Fatma Bacı'nın da Ereğli'ye78 geldiği ve Şeyh Şihabü'd-din'in hima­yesine girdiği anlaşılmaktadır. Fatma Bacı'nın Ereğli'de kaç yıl kaldığına dair bir kayıt yoktur. Durum öyle gösteriyor ki Ereğli'ye gel­dikten bir müddet sonra Fatma Hatun yine himaye-V siz kalmış ve bunun sonucu olarak Sulucakaraöyük'e giderek Hacı Bektaş'ın himayesine girmiştir. Onun Ereğli'den ayrılması, buradaki hamisi Şeyh Şihabü'd-din ile kocası Eminu'd-din Ya'kub'un ölmeleri ile il­gili olmalıdır.”[9]

Kadıncık Ana’yı bir de Abdülbaki Gölpınarlı’nın çevirdiği ve düzenlediği Hacı Bektaş Veli’nin Vilayet-Name’sinden aktaralım;

Kadıncık’a atasından birçok mal kalmıştı. Hünkâr, Sulucakaraöyük’e yerleşince bütün malını, mülkünü erenler yoluna harcadı, hiçbir şeyi kalmadı eğninde yalnız bir gömlek kaldı.

Birgün, Horasan tarafından bir bölük Kalender topluluğu geldi. Hünkâr, Saru İsmail’i Kadıncık’a gönderdi, gelen topluluğa sofra yay­sın, nimet versin dedi. Saru İsmail, Hünkâr’ın sözünü Kadıncık’a söyle­yince Kadıncık, İsmail’im dedi, işte görüyorsun, nesnem kalmadı, ar­kamda ancak bir gömlek kaldı. Gömleğini çakırdı, kendisi tandır içine girdi, al dedi, sat bu gömleği de ne ederse onunla yiyecek al, o topluluğu ağırla.

Saru İsmail, alıp sattı, yiyecek aldı, sofra yaydı, yemekler yenip dua­lar edildi. Kadıncık’ın âdetiydi, her gelen topluluğa gelip safa geldiniz derdi. Hünkâr, Saru İsmail’e, İsmail dedi, git Kadıncık’a söyle, gelip erenlere, safa geldiniz desin. Saru İsmail, Hünkâr’ın sözünü Kadıncık’a söyledi. Kadıncık, görüyorsun ya dedi, çırçıplağım, tandır içindeyim. Sa­ru İsmail, gitti, bu hali Hünkâr’a bildirdi. Hünkâr’ın yanında bir dolap vardı. Besmeleyle dolabı açtı. İçinden bohça çıkardı, Saru İsmail’e ver­di, götür dedi, içindeki elbiseyi giysin Kadıncık, sonra gelsin, Horasan erenlerine safa geldiniz desin.

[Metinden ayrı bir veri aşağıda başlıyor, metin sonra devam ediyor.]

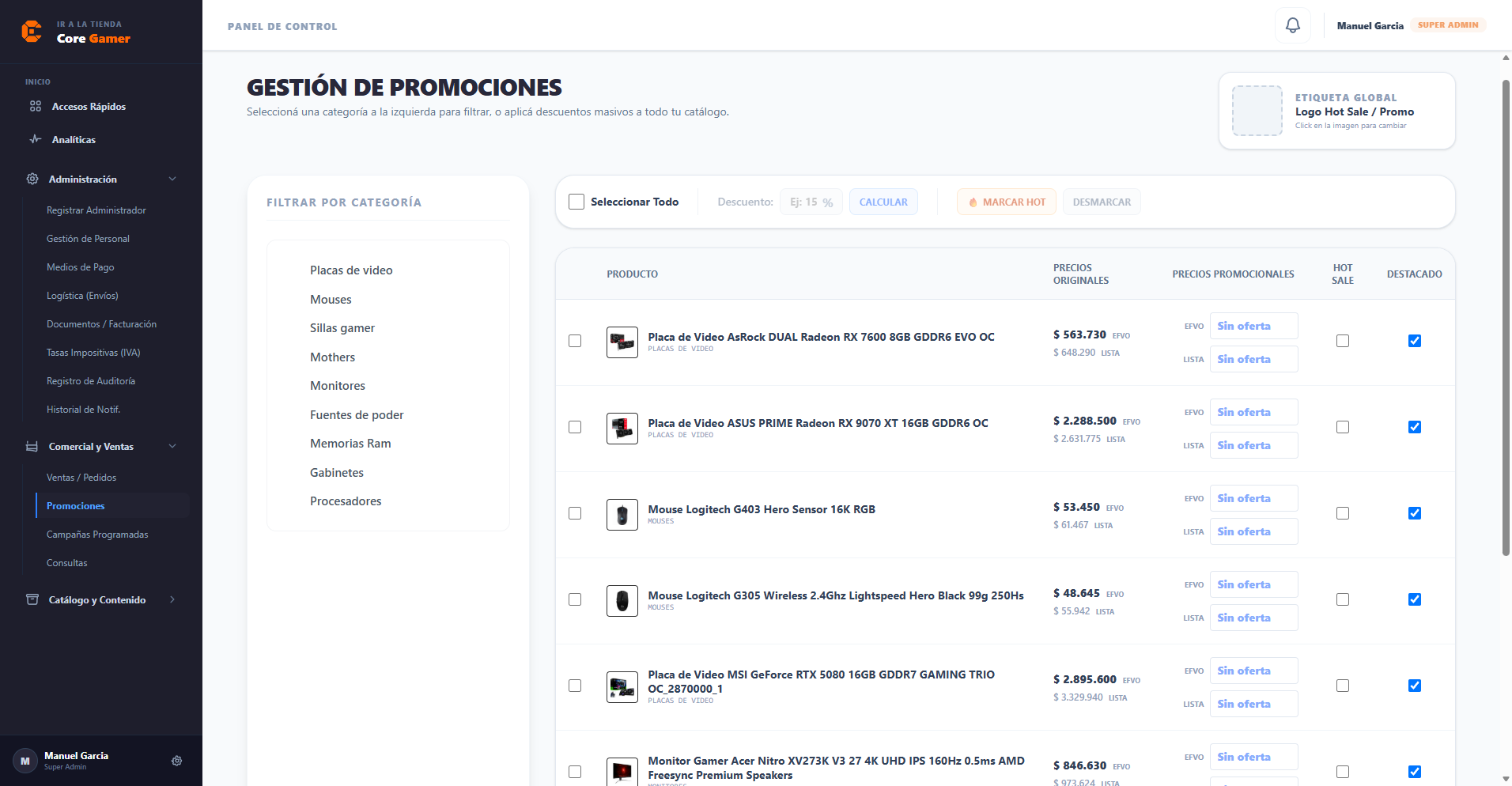
Task: Focus the Descuento percentage input field
Action: (x=811, y=202)
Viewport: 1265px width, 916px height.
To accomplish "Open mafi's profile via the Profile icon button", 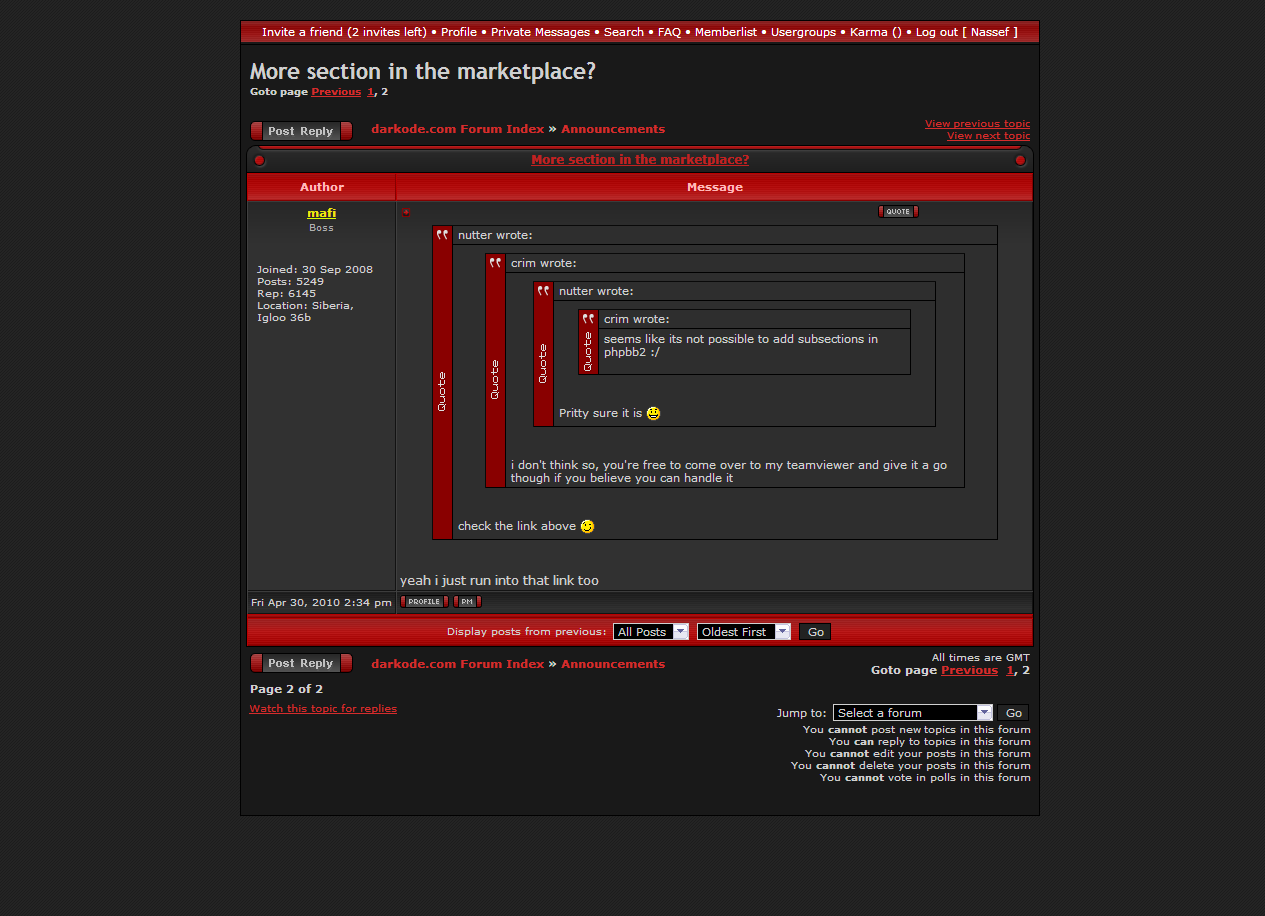I will (424, 601).
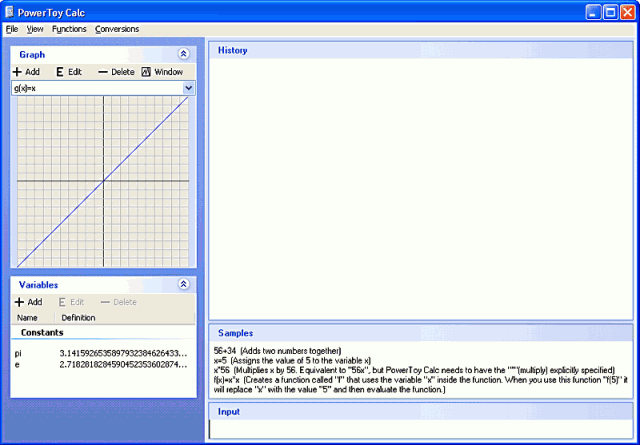
Task: Click the Definition column header
Action: (x=79, y=318)
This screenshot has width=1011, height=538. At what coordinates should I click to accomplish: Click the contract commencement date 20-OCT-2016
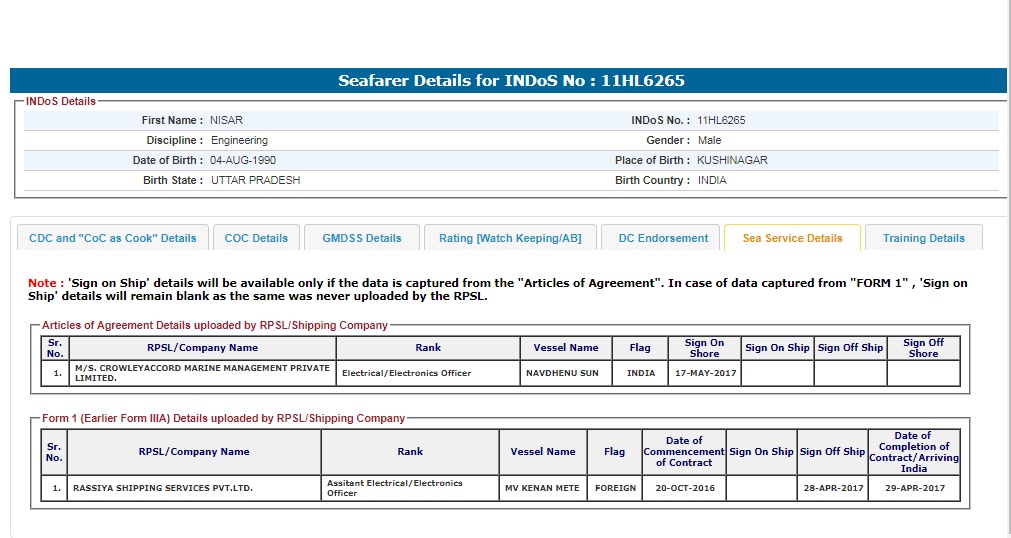[x=683, y=488]
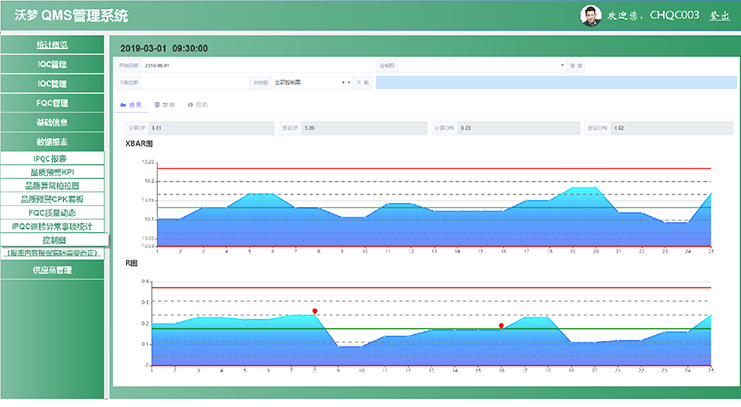This screenshot has width=741, height=407.
Task: Expand the 数据报表 sidebar section
Action: [x=52, y=141]
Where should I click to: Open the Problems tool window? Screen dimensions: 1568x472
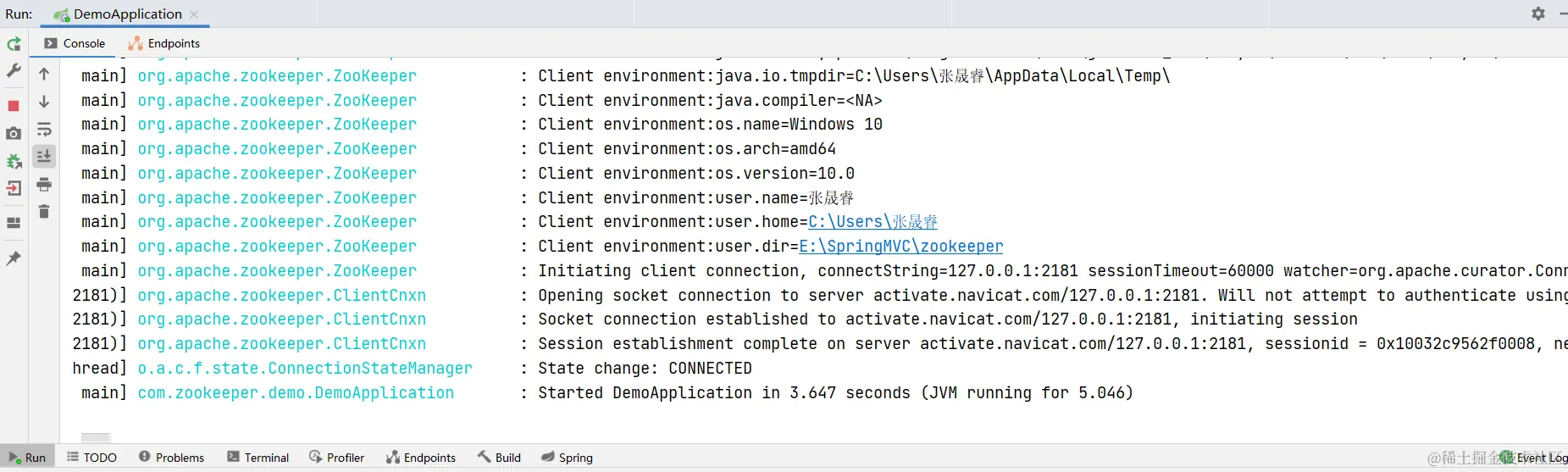click(172, 458)
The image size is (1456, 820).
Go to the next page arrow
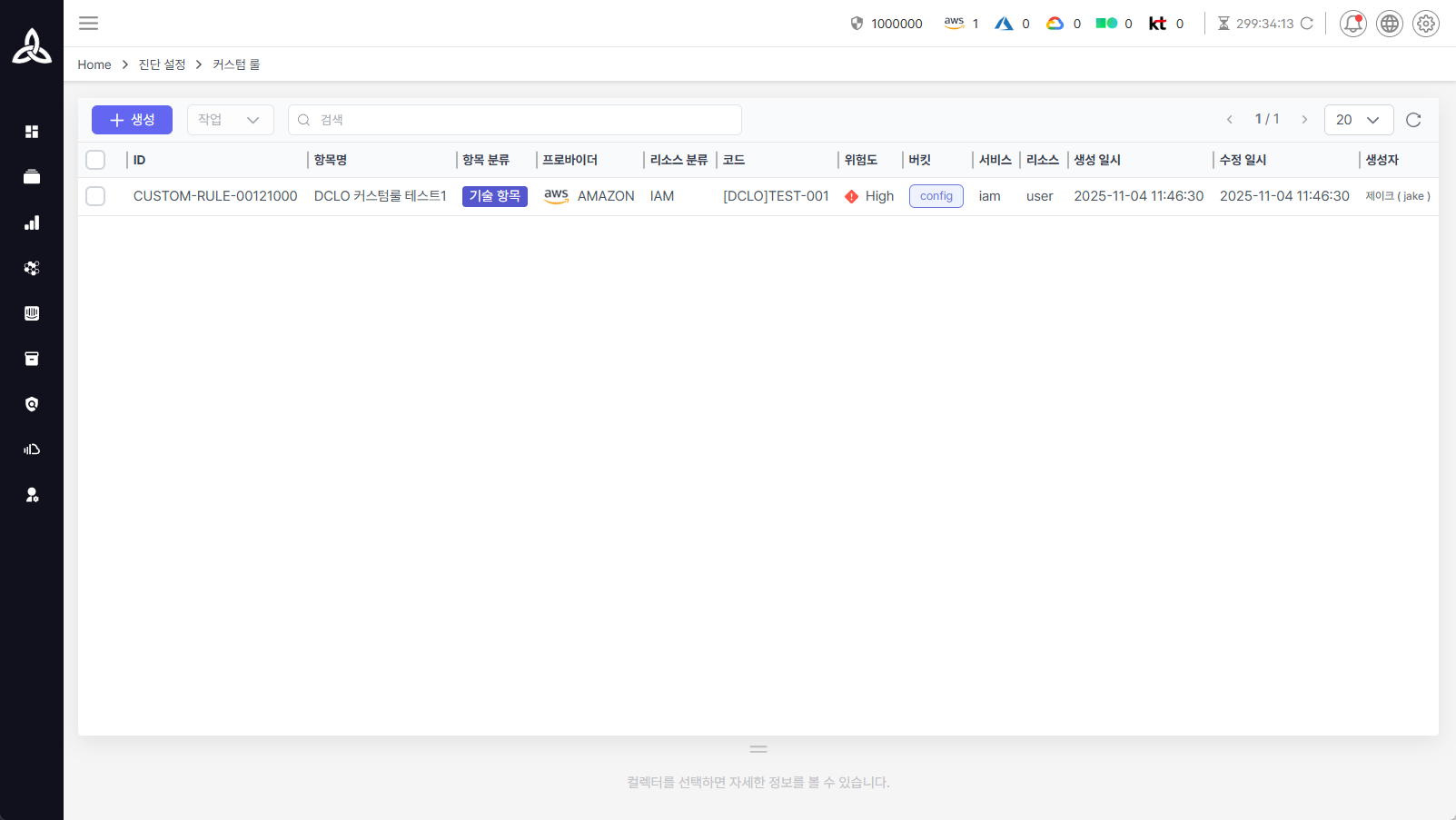pos(1304,120)
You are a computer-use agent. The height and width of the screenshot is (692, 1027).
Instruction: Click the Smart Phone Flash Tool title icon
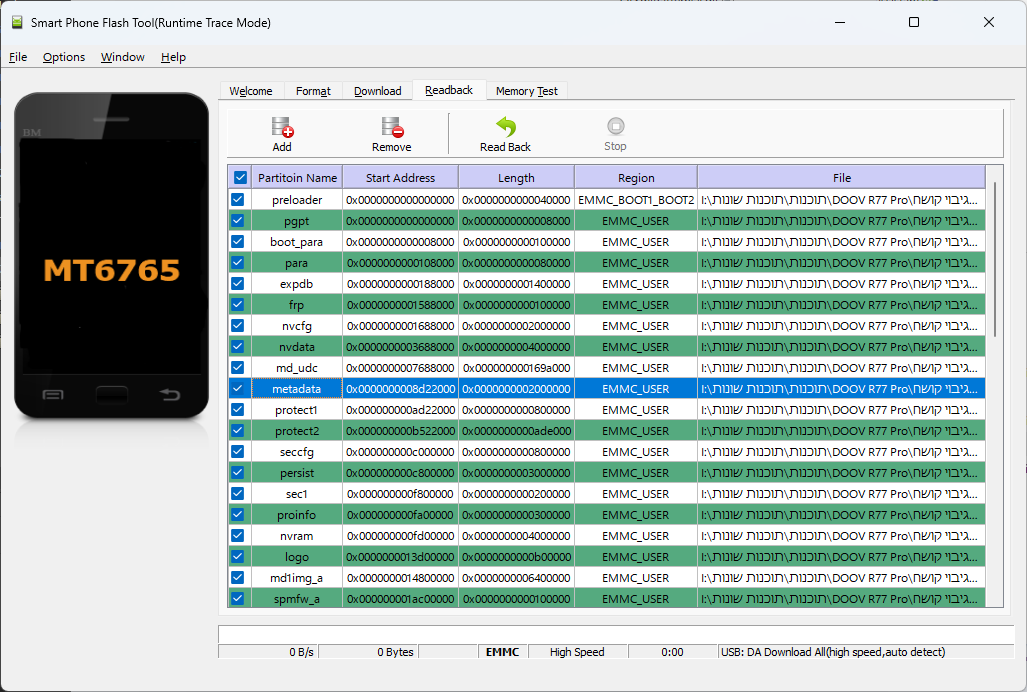click(x=17, y=22)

Kadıncık elbiseleri giydi. Öylesine ağır elbiselerdi ki gözler görme­mişti. Kalktı, geldi, erenlere, safa geldiniz dedi, Hünkâr’ın elini öptü. Hünkâr, Kadıncık dedi, ileri gel, eteğini aç. Kadıncık ileri varıp eteğini açınca Hünkâr, seccadesinin altına elini soktu, bir avuç altın alıp Kadın- cık’ın eteğine koydu, git dedi, harca, eksildikçe de gel, iste, bu çeşit şey­ler, bu seccadenin altından eksik olmaz. Önün, sonundan gür olsun, dün­yada nesnen eksik olmasın.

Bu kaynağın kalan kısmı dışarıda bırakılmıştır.